- _RECORD SET_

======

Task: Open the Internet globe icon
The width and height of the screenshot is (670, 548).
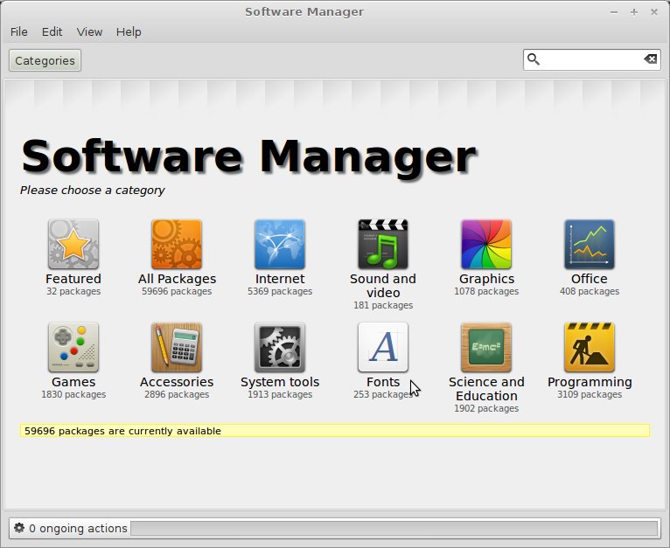Action: pyautogui.click(x=280, y=244)
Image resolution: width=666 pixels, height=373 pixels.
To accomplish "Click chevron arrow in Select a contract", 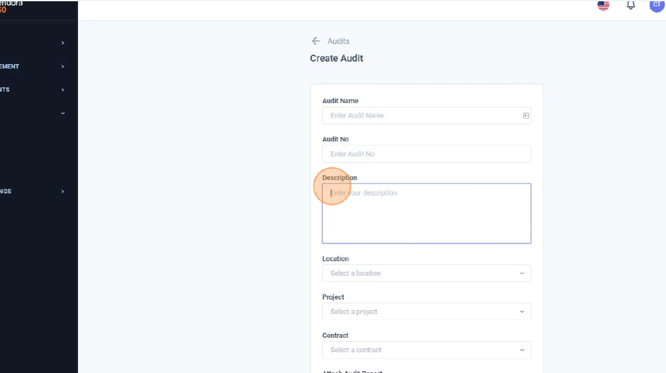I will coord(522,350).
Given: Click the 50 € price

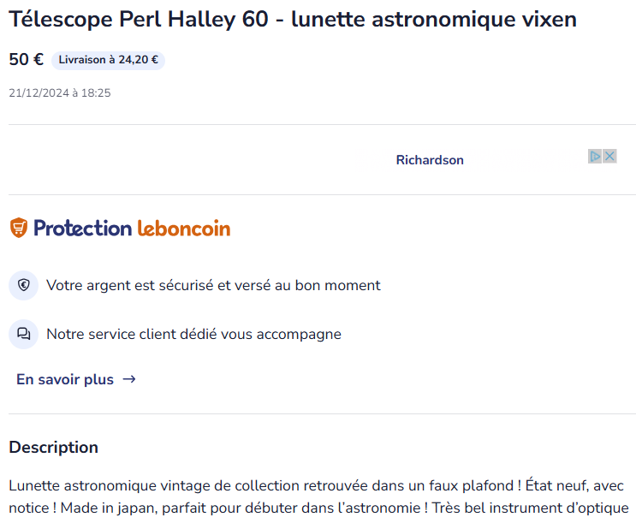Looking at the screenshot, I should [26, 60].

======

- _EXERCISE OBJECTIVE_
Put the lines of the records into a numbered list, starting with the first line of the records and going on through the line that contains "Action: pyautogui.click(x=280, y=244)", leaving out blank lines and pictures.

- _COMPLETED EXERCISE_
1. Task: Open the Internet globe icon
2. The width and height of the screenshot is (670, 548).
3. Action: pyautogui.click(x=280, y=244)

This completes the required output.